■ Extracted entries

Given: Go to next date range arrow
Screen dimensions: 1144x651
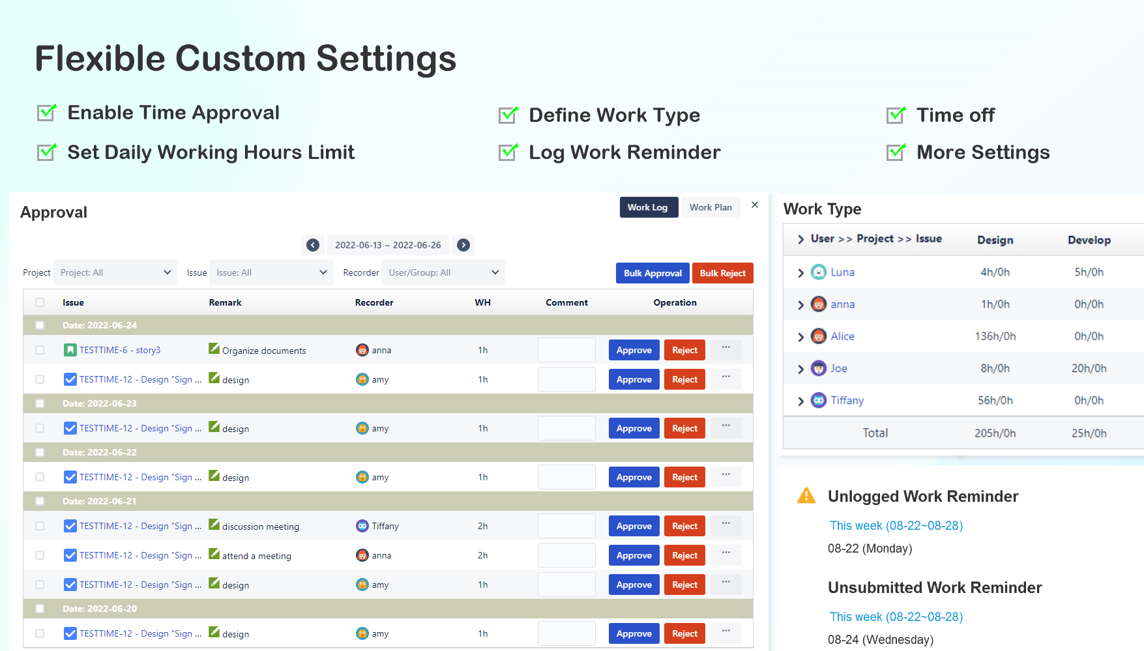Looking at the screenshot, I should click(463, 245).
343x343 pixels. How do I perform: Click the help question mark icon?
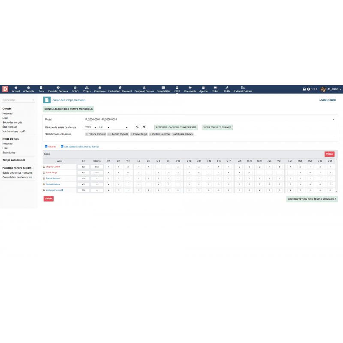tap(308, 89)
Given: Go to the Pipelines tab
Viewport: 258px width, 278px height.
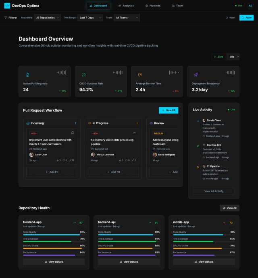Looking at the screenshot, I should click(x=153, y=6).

--

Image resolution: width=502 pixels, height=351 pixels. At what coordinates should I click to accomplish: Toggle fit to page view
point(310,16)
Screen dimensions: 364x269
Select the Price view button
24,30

...

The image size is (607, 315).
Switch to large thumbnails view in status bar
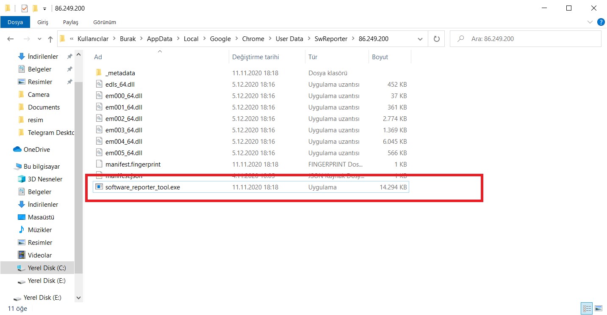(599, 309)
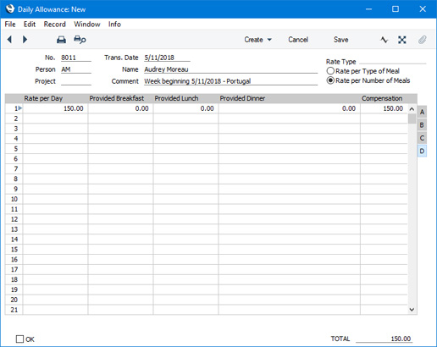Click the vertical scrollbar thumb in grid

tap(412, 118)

■ Brief
If a line in the entries holds the string "Given", copy it.

■ Exercise response
Given: Go to next date range arrow
Given: Go to the Pipelines tab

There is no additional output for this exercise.